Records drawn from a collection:
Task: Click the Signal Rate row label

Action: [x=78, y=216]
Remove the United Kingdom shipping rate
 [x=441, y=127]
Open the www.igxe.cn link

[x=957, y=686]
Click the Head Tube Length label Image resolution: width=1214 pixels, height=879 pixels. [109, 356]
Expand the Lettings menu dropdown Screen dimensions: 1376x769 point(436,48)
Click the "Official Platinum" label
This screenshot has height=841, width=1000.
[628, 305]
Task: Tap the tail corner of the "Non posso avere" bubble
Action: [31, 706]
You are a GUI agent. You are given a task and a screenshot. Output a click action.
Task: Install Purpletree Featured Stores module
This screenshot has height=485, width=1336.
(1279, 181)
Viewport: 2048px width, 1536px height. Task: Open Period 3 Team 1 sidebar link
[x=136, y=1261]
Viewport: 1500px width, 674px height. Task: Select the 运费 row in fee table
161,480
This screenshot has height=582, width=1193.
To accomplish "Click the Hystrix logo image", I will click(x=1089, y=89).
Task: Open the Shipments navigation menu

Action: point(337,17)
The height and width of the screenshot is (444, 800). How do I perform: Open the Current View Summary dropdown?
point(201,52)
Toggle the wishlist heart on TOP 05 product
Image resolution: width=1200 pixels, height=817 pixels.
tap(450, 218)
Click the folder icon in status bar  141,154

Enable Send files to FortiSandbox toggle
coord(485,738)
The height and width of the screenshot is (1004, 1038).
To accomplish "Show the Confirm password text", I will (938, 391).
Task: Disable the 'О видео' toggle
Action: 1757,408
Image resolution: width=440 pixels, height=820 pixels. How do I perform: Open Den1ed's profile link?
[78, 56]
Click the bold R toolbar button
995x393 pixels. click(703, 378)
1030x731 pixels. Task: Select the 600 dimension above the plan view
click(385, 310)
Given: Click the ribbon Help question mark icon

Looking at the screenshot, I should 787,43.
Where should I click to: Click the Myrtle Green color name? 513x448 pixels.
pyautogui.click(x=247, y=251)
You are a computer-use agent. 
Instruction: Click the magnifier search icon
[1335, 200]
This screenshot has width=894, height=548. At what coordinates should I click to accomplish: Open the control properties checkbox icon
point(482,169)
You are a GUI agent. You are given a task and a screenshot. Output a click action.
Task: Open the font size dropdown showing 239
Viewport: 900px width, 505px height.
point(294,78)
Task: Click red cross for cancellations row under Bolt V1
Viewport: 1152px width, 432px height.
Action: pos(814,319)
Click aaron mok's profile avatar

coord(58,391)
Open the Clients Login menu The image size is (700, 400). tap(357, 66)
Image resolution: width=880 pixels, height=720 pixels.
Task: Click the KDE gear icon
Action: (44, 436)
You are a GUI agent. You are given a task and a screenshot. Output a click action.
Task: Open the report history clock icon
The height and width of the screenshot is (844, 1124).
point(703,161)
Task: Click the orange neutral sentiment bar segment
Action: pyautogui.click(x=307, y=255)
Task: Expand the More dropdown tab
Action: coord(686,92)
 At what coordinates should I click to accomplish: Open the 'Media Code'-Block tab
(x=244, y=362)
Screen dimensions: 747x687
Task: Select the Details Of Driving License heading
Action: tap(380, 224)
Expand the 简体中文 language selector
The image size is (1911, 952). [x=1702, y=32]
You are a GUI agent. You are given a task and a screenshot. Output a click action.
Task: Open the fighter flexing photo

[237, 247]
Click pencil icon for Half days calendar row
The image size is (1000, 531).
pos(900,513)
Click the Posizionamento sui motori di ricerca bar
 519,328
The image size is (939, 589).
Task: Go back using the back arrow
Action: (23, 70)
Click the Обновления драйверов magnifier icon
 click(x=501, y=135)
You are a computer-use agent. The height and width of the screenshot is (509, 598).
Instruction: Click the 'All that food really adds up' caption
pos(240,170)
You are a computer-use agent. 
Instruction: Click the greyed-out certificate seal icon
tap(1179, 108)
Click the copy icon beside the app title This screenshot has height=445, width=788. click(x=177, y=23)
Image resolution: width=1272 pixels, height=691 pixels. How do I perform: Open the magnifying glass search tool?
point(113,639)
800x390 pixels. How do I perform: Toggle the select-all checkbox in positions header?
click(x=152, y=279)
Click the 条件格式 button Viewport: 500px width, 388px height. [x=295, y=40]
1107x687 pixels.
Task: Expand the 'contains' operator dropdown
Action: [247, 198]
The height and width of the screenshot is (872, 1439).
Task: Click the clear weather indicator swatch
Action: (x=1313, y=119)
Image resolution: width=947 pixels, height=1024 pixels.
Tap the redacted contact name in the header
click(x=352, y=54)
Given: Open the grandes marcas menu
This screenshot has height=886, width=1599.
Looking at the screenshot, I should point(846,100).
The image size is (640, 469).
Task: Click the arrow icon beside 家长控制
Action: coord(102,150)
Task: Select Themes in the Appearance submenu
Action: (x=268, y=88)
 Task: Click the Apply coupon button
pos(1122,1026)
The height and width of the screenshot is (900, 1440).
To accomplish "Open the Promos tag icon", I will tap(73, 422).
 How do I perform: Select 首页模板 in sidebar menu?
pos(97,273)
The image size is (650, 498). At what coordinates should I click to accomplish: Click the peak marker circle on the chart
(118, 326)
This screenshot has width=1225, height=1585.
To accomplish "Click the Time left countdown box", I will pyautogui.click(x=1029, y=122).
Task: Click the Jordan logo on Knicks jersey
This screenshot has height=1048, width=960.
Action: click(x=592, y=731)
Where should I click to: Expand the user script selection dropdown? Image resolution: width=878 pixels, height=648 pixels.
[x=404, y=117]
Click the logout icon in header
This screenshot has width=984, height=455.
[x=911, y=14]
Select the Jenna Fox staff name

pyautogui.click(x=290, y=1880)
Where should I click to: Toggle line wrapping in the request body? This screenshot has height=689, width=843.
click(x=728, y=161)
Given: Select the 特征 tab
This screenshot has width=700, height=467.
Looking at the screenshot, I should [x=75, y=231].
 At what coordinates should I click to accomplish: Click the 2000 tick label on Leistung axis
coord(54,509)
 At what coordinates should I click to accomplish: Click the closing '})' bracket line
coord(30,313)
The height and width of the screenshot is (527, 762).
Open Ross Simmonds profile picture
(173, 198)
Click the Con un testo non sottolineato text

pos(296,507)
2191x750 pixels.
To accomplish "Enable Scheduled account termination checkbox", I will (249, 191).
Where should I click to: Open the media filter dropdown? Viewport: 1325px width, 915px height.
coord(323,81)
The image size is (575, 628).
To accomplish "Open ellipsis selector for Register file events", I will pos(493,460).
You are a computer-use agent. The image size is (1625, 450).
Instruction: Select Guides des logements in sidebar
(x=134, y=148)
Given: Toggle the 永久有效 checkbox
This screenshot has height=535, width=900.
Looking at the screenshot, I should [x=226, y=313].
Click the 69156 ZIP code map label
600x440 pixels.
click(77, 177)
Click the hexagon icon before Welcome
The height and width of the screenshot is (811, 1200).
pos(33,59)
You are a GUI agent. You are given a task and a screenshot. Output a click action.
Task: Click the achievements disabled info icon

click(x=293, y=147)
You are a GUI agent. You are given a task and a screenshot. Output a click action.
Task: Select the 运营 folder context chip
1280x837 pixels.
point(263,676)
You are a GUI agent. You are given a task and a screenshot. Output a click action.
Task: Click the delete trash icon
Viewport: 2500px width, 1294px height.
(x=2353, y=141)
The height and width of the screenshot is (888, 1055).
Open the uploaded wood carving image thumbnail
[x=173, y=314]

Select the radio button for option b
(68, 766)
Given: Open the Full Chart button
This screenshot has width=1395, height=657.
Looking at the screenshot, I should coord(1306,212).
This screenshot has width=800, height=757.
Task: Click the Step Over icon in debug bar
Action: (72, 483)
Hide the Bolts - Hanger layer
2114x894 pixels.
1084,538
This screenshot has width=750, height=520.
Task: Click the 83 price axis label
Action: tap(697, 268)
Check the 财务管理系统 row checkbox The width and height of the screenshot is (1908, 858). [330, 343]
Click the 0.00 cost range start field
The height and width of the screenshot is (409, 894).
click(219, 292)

- To be done -
Edit the data from the line that contains "Click pencil icon for Half days calendar row" through the line that contains "point(113,639)" by putting "grayed-out" in place of "greyed-out", and give those lines back with nothing else changed.

- Response to this exercise -
Click pencil icon for Half days calendar row
The image size is (1000, 531).
pos(900,513)
Click the Posizionamento sui motori di ricerca bar
 519,328
The image size is (939, 589).
Task: Go back using the back arrow
Action: (23, 70)
Click the Обновления драйверов magnifier icon
 click(x=501, y=135)
You are a computer-use agent. The height and width of the screenshot is (509, 598).
Instruction: Click the 'All that food really adds up' caption
pos(240,170)
You are a computer-use agent. 
Instruction: Click the grayed-out certificate seal icon
tap(1179, 108)
Click the copy icon beside the app title This screenshot has height=445, width=788. click(x=177, y=23)
Image resolution: width=1272 pixels, height=691 pixels. How do I perform: Open the magnifying glass search tool?
point(113,639)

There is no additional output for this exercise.